STUDY MATERIAL section start

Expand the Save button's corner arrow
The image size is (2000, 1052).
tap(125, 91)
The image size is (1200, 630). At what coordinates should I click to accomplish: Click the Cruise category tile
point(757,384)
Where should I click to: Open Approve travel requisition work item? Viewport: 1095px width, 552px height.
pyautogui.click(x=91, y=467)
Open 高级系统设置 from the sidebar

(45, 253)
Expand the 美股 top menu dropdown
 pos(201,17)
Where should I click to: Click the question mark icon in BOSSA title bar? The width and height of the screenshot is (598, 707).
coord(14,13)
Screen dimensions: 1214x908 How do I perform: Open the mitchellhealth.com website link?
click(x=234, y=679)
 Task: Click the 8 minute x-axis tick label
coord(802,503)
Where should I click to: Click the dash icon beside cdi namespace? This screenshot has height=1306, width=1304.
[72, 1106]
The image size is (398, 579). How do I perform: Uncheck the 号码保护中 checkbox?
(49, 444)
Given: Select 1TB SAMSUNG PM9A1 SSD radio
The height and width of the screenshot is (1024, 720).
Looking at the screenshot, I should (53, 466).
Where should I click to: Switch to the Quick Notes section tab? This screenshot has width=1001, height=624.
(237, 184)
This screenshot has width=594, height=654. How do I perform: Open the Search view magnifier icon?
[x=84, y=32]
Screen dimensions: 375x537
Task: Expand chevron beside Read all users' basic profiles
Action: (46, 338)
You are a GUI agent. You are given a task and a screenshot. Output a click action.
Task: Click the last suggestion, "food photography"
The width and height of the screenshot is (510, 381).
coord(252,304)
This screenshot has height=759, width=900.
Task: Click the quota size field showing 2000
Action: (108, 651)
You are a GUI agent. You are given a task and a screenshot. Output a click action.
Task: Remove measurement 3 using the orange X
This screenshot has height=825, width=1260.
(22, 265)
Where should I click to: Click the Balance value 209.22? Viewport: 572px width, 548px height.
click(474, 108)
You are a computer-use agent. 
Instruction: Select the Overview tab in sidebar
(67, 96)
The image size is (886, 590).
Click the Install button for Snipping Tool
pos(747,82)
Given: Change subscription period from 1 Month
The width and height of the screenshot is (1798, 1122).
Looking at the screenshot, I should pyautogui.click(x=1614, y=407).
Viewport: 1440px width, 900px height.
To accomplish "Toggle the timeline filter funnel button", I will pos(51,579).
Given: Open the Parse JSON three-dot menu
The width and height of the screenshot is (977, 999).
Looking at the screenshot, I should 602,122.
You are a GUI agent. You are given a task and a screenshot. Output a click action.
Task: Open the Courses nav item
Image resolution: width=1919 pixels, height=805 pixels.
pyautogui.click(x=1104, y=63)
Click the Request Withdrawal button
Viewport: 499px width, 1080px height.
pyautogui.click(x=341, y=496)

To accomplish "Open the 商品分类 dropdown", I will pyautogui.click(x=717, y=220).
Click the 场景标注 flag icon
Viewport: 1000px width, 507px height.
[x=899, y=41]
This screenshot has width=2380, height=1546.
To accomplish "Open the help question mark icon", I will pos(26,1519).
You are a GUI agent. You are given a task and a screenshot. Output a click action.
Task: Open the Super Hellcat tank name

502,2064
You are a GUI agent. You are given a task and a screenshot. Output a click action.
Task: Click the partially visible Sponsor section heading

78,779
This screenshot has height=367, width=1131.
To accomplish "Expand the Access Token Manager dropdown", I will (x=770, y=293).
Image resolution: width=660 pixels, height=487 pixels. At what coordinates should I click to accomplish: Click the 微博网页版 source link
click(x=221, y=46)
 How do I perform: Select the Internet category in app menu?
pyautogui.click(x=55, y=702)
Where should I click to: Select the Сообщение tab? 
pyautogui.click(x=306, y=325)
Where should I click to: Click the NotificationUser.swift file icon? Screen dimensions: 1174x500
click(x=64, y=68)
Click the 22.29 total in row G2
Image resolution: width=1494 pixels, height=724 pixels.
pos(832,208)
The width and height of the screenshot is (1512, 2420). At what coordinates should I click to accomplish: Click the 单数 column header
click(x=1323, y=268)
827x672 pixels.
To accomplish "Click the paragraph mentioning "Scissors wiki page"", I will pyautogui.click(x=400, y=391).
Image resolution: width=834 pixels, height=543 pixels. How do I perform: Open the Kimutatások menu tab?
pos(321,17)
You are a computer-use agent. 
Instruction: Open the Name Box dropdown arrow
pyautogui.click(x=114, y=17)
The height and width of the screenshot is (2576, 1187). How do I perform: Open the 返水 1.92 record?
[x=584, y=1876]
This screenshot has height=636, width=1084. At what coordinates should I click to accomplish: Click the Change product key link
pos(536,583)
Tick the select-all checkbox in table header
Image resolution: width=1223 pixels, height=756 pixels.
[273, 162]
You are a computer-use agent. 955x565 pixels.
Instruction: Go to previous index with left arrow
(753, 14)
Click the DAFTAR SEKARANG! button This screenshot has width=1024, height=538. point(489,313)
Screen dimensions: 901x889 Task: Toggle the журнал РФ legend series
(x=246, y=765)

STUDY MATERIAL section end

YOUR ASSIGNMENT:
The whole of the data is to be copied out word for word.

ANSWER TO THIS EXERCISE:
Expand the Save button's corner arrow
The image size is (2000, 1052).
tap(125, 91)
The image size is (1200, 630). At what coordinates should I click to accomplish: Click the Cruise category tile
point(757,384)
Where should I click to: Open Approve travel requisition work item? Viewport: 1095px width, 552px height.
pyautogui.click(x=91, y=467)
Open 高级系统设置 from the sidebar

(45, 253)
Expand the 美股 top menu dropdown
 pos(201,17)
Where should I click to: Click the question mark icon in BOSSA title bar? The width and height of the screenshot is (598, 707).
coord(14,13)
Screen dimensions: 1214x908 How do I perform: Open the mitchellhealth.com website link?
click(x=234, y=679)
 Task: Click the 8 minute x-axis tick label
coord(802,503)
Where should I click to: Click the dash icon beside cdi namespace? This screenshot has height=1306, width=1304.
[72, 1106]
The image size is (398, 579). How do I perform: Uncheck the 号码保护中 checkbox?
(49, 444)
Given: Select 1TB SAMSUNG PM9A1 SSD radio
The height and width of the screenshot is (1024, 720).
Looking at the screenshot, I should (53, 466).
Where should I click to: Switch to the Quick Notes section tab? This screenshot has width=1001, height=624.
(237, 184)
This screenshot has width=594, height=654. How do I perform: Open the Search view magnifier icon?
[x=84, y=32]
Screen dimensions: 375x537
Task: Expand chevron beside Read all users' basic profiles
Action: (46, 338)
You are a GUI agent. You are given a task and a screenshot. Output a click action.
Task: Click the last suggestion, "food photography"
The width and height of the screenshot is (510, 381).
coord(252,304)
This screenshot has height=759, width=900.
Task: Click the quota size field showing 2000
Action: (108, 651)
You are a GUI agent. You are given a task and a screenshot. Output a click action.
Task: Remove measurement 3 using the orange X
This screenshot has height=825, width=1260.
(22, 265)
Where should I click to: Click the Balance value 209.22? Viewport: 572px width, 548px height.
click(474, 108)
You are a computer-use agent. 
Instruction: Select the Overview tab in sidebar
(67, 96)
The image size is (886, 590).
Click the Install button for Snipping Tool
pos(747,82)
Given: Change subscription period from 1 Month
The width and height of the screenshot is (1798, 1122).
Looking at the screenshot, I should pyautogui.click(x=1614, y=407).
Viewport: 1440px width, 900px height.
To accomplish "Toggle the timeline filter funnel button", I will pos(51,579).
Given: Open the Parse JSON three-dot menu
The width and height of the screenshot is (977, 999).
Looking at the screenshot, I should 602,122.
You are a GUI agent. You are given a task and a screenshot. Output a click action.
Task: Open the Courses nav item
Image resolution: width=1919 pixels, height=805 pixels.
pyautogui.click(x=1104, y=63)
Click the Request Withdrawal button
Viewport: 499px width, 1080px height.
pyautogui.click(x=341, y=496)

To accomplish "Open the 商品分类 dropdown", I will pyautogui.click(x=717, y=220).
Click the 场景标注 flag icon
Viewport: 1000px width, 507px height.
[x=899, y=41]
This screenshot has width=2380, height=1546.
To accomplish "Open the help question mark icon", I will pos(26,1519).
You are a GUI agent. You are given a task and a screenshot. Output a click action.
Task: Open the Super Hellcat tank name

502,2064
You are a GUI agent. You are given a task and a screenshot. Output a click action.
Task: Click the partially visible Sponsor section heading

78,779
This screenshot has height=367, width=1131.
To accomplish "Expand the Access Token Manager dropdown", I will (x=770, y=293).
Image resolution: width=660 pixels, height=487 pixels. At what coordinates should I click to accomplish: Click the 微博网页版 source link
click(x=221, y=46)
 How do I perform: Select the Internet category in app menu?
pyautogui.click(x=55, y=702)
Where should I click to: Select the Сообщение tab? 
pyautogui.click(x=306, y=325)
Where should I click to: Click the NotificationUser.swift file icon? Screen dimensions: 1174x500
click(x=64, y=68)
Click the 22.29 total in row G2
Image resolution: width=1494 pixels, height=724 pixels.
pos(832,208)
The width and height of the screenshot is (1512, 2420). At what coordinates should I click to accomplish: Click the 单数 column header
click(x=1323, y=268)
827x672 pixels.
To accomplish "Click the paragraph mentioning "Scissors wiki page"", I will pyautogui.click(x=400, y=391).
Image resolution: width=834 pixels, height=543 pixels. How do I perform: Open the Kimutatások menu tab?
pos(321,17)
You are a computer-use agent. 
Instruction: Open the Name Box dropdown arrow
pyautogui.click(x=114, y=17)
The height and width of the screenshot is (2576, 1187). How do I perform: Open the 返水 1.92 record?
[x=584, y=1876]
This screenshot has height=636, width=1084. At what coordinates should I click to accomplish: Click the Change product key link
pos(536,583)
Tick the select-all checkbox in table header
Image resolution: width=1223 pixels, height=756 pixels.
[273, 162]
You are a computer-use agent. 955x565 pixels.
Instruction: Go to previous index with left arrow
(753, 14)
Click the DAFTAR SEKARANG! button This screenshot has width=1024, height=538. point(489,313)
Screen dimensions: 901x889 Task: Toggle the журнал РФ legend series
(x=246, y=765)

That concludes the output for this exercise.